TASK STATEMENT →
Would you copy out exactly the lines of the listing below, beginning with the one that contains "Task: Expand the top row's chevron" and ending with the last?

- - - - - - -

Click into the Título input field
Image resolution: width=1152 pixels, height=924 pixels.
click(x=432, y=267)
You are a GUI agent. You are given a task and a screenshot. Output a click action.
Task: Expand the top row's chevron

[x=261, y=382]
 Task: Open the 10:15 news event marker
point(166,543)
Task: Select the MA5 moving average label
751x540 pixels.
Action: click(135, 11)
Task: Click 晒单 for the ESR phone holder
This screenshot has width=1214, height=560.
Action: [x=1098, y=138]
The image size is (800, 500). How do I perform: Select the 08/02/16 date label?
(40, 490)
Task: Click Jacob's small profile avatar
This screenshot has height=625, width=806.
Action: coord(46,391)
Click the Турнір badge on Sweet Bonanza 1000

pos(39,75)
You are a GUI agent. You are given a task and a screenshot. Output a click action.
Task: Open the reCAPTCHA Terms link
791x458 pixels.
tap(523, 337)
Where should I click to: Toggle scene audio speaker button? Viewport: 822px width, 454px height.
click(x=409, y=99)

- - - - - - -

YOUR SOLUTION →
Task: Expand the top row's chevron

[x=261, y=382]
 Task: Open the 10:15 news event marker
point(166,543)
Task: Select the MA5 moving average label
751x540 pixels.
Action: click(135, 11)
Task: Click 晒单 for the ESR phone holder
This screenshot has width=1214, height=560.
Action: [x=1098, y=138]
The image size is (800, 500). How do I perform: Select the 08/02/16 date label?
(40, 490)
Task: Click Jacob's small profile avatar
This screenshot has height=625, width=806.
Action: coord(46,391)
Click the Турнір badge on Sweet Bonanza 1000

pos(39,75)
You are a GUI agent. You are given a task and a screenshot. Output a click action.
Task: Open the reCAPTCHA Terms link
791x458 pixels.
tap(523, 337)
Where should I click to: Toggle scene audio speaker button? Viewport: 822px width, 454px height.
click(x=409, y=99)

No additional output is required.